I've enjoyed Costa Rica's beaches. I've explored a couple of volcanoes. But to get the full experience, I needed to head Northwest.
Friday morning, I and three companions got on the early bus to Monteverde. It was a long and bumpy ride. This is said to be the second most popular spots for tourists, but the roads to get there are the absolute worst in Costa Rica. Oddly enough, this is by choice. The locals (including a large population of Quakers) don't want to compromise their natural resources for the sake of busloads of tourists. Good for them. Good for the cloud forests. Bad for my butt.
Upon arrival in Santa Elena (gateway to Monteverde's forests), we were greeted by hoards of hawkers handing out pamphlets for tours and hotels. We rushed past them to check out a few places from The Book (Lonely Planet's guidebook). After being disappointed, we went back and followed a hawker to a cabina that turned out to be rather nice. Lucky us. The rest of the day was spent exploring the town. It reminds me a bit of Gatlinburg, TN - a mountain town attempting to maintain its charm while still catering to tourists. And much like Gatlinburg, the attempt has failed and charm has mostly given way to tourism.
We visited the Monteverde Cloud Forest Biological Reserve
the next morning, where we ponied up the cash for a guided tour. This is a private (though non-profit) scientific reserve, making it slightly more expensive than a national park. But we were treated to an entertaining and knowledgeable guide who educated us as we strolled through the misty forest. Unfortunately, one of the first things we learned was that November is a horrible time to visit Monteverde due to the wind and rain. Animals take cover during this time. Tourists get soaked. But still, the forest itself was amazing.More Monteverde pictures
Sunday, the ladies caught the early bus back to San Jose. I, the essentially unemployed bum, took this opportunity to continue my journey over to La Fortuna. This is an interesting trip because the bus takes 7 or 8 hours, but a Jeep-Boat-Jeep transfer takes only about 3 hours. The name, though fun to say, is misleading. The "Jeep" was actually a minivan. Bumpy, but it got me there.

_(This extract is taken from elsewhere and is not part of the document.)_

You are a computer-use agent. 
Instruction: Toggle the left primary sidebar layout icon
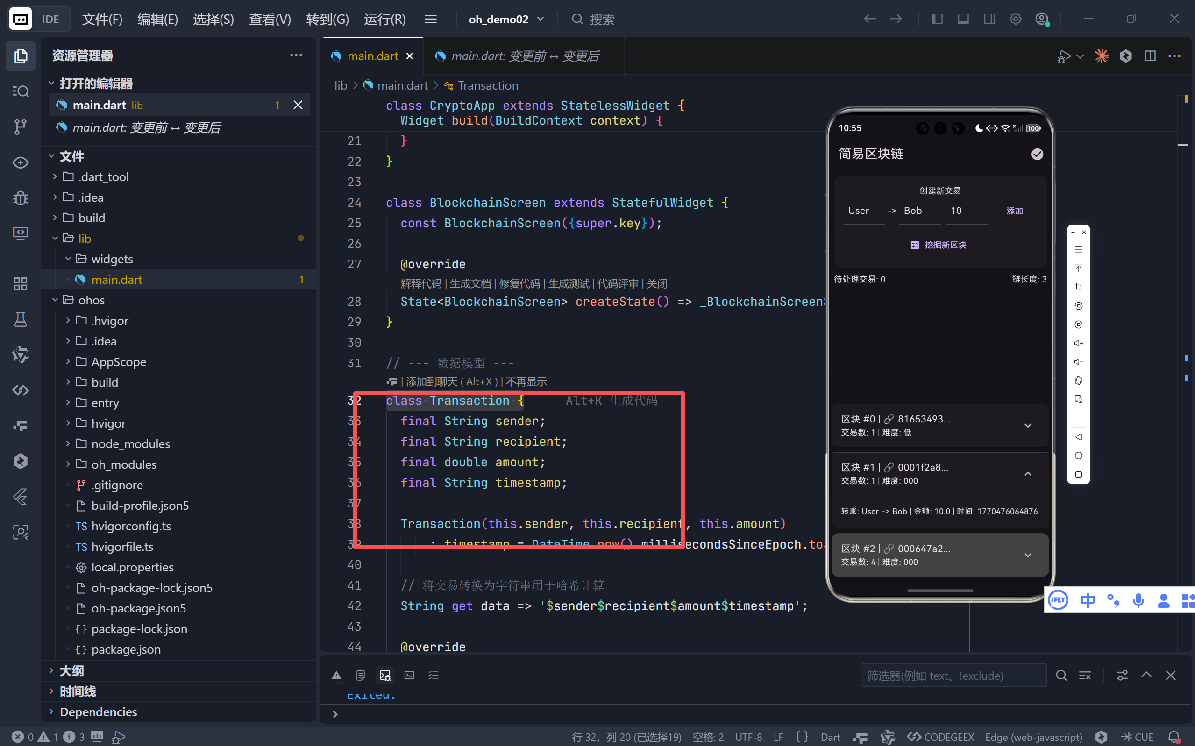[x=937, y=19]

The boat ride is a short skip over Arenal lake. And the final minivan made the short jaunt to La Fortuna's center. I got there in plenty of time to hunt for hotels, which is good since many of the options listed in The Book were either full or closed for remodeling. Finally I found a nice little place run by a friendly, helpful Tico family.
If Santa Elena / Monteverde is Gatlinburg, then La Fortuna / Arenal is Pigeon Forge, TN. This town makes no attempt to hide its touristy agenda. It openly begs for foreign money with big flashing signs. But, oddly enough, I enjoyed it slightly more than Monteverde. Sure, the weather still stank (warm, but rainy and cloudy). And the tour that my friendly, helpful Tico hotel owner convinced me to take was a wash since the volcano stayed covered in clouds.
But there was one thing that made it worthwhile: the waterfall. Sick of tours, I decided to simply walk the 7 kilometers to the waterfall on Tuesday. It was possibly longer. It was uphill. It was rainy. But it was absolutely stunning. The whole area was beautiful, lush and pastoral. I'm so glad I went.More La Fortuna pictures
Although the weather was less than ideal, and the towns were overly touristy, there were certainly some good points to this 5-day trek. I enjoyed good company on both towns, with my friends in Monteverde and some travel buddies I met in La Fortuna (two guys from Utah and a young lady from Germany). I saw some spectacular sights. And I'm now able to put a real "face" on all the fuss about saving the rainforests.